My iphoto works fine on High Sierra also.my batch change works and putting names under pictures works fine.i know you can do this in photos but it’s a lot easier in iphoto!
 
It's not the image files that are hidden away, those are easy to find (well, relatively so), it's information about the images - the metadata. In iPhoto, a lot of that is in an XML-format file (AlbumData.xml) which can be easily harvested once you figure out what's in there and the XML schema. I've written a number of scripts (python mostly) to harvest and reformat that information as needed. In Photos, this information appears to be stuffed in proprietary-format binary files and is not accessible. I'm also not fond of the Photos UI, not that I love the iPhoto UI but I've figured how to work around iPhoto after years of use and don't really feel like doing that again just because Apple decides to change gears. I don't use The Cloud (and won't ever) so all the Photos linkage in that direction are of no use or interest to me.

Ugh, ugly. Props to you; I'd never even consider going through that struggle. In Lightroom or other such applications it's trivial to write the metadata to XMP in the files or sidecars and just use it from there. Or maybe extract using exiftool or Graphic Converter as needed. In fact, if I had to do extensive metadata work I'd use GC over Photos all the time.
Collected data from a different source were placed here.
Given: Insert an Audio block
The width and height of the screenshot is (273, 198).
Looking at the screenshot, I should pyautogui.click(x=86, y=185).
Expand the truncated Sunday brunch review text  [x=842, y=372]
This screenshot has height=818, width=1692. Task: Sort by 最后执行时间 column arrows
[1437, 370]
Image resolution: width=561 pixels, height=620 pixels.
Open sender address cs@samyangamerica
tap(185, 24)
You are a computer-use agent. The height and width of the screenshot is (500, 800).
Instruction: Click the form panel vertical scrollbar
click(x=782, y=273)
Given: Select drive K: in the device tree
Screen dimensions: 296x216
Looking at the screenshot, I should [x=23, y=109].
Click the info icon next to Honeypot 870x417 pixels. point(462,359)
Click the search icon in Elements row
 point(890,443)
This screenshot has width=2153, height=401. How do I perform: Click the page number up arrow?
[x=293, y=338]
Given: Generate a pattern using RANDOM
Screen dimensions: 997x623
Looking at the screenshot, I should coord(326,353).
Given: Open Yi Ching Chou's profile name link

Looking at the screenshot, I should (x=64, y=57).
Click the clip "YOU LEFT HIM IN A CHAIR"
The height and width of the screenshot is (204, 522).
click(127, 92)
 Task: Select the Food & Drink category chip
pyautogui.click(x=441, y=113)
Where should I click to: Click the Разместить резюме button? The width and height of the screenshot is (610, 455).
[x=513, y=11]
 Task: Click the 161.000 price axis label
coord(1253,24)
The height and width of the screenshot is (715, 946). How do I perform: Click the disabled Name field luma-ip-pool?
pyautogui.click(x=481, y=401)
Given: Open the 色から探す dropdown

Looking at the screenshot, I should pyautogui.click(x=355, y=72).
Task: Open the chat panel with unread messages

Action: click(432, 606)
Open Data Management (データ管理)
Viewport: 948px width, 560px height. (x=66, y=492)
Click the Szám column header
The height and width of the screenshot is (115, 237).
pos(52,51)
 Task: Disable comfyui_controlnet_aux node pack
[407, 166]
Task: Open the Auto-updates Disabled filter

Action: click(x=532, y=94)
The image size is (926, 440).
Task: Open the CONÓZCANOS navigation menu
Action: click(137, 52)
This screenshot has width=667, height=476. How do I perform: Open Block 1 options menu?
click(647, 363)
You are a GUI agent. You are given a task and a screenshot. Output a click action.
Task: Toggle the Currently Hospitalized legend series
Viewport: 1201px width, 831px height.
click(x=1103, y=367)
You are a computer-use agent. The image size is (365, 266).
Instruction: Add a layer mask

Most every other image program has the ability to write that stuff to where it's supposed to be; dunno why Photos won't.
 
I use exiftool to move information I've harvested out of iPhoto into the header information sections of image files. As you say, it would be nice if Apple's photo tools would do this on a consistent basis.
 
I just tried iPhoto with HS, it does work, but some old videos recorded on my 10 year old camera won't play anymore. I get some error message (I have forgotten what, it was cryptic to me).

The videos still play in iPhoto if I boot Sierra. (I dual boot Sierra and High Sierra).

I wonder if it might have something to do with other software I have installed on Sierra, my High Sierra installation is "clean" still, I might have other versions of Quicktime, ffmpeg, and whatever, on my Sierra installation.
 
I found that the cursor spins and spins when I try to open iPhoto under 10.13 High Sierra.
[doublepost=1517564056][/doublepost]Works fine
Currently on external Seagate 1tb but check found it is starting to fail so about to copy to new Samsung SSD Tb 500gb
[doublepost=1517564299][/doublepost]Like others on here I have been reluctant to copy my 65,000 photos from iphoto to photos! (beware the unknown)
In simple terms what can I expect if I do? Will those photos currently in albums remain in them for example?
Would appreciate some help please

Sorry also am I best to format my new T5 SSD as APFS? it will only be for photos but some scanned not in iphoto yet?